Unpacking the homophobia in this Reagan official's response to AIDS
Remember when AIDS was funny? When the health crisis disproportionately affecting gay men was met with a stunning lack of compassion? That’s the basic thrust of a new documentary short that premiered Tuesday on Vanity Fair‘s website.
In When AIDS Was Funny, filmmaker Scott Calonico cuts together audio recordings from three White House press briefings between 1982 and 1985 with photos of AIDS patients from the same era. The end result underlines just how ineffective President Ronald Reagan‘s administration was at tackling the crisis (not that they even tried for many years). Here’s a breakdown of just some of the deeply rooted homophobia at play in Press Secretary Larry Speakes’ answers.1. Complete and utter ignorance
More than 850 people had already died from complications of AIDS in the U.S. by the time of this 1982 press briefing, most of them gay men.
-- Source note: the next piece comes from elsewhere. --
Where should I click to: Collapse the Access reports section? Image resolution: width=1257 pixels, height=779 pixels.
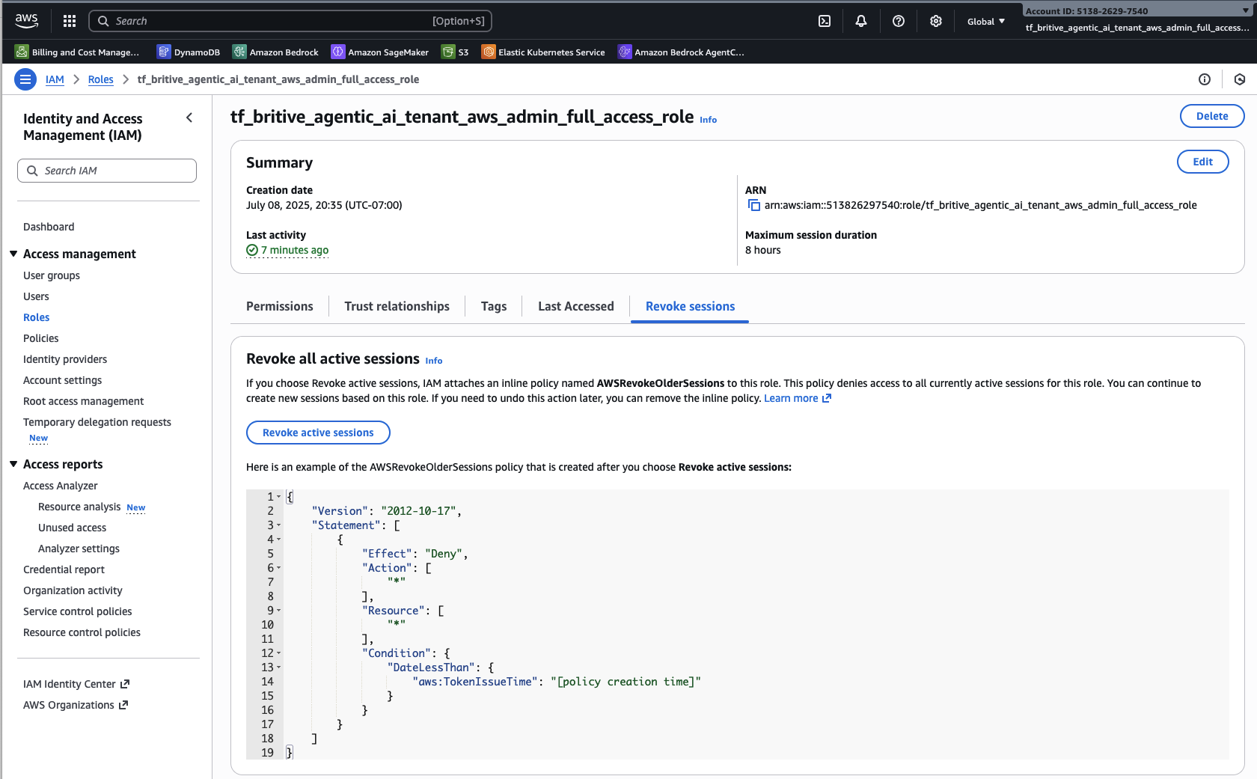coord(13,465)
The fact that HIV and AIDS had also been known as gay-related immune deficiency (GRID) and, less formally, the “gay plague,” no doubt contributed to the Reagan administration’s state of self-willed ignorance.
2. Deflective gay jokes
Despite not knowing what AIDS was—or at least feigning ignorance of the crisis surrounding it—Speakes proceeds to make locker room jokes about it once press pool reporter Lester Kinsolving refers to the disease as the “gay plague.”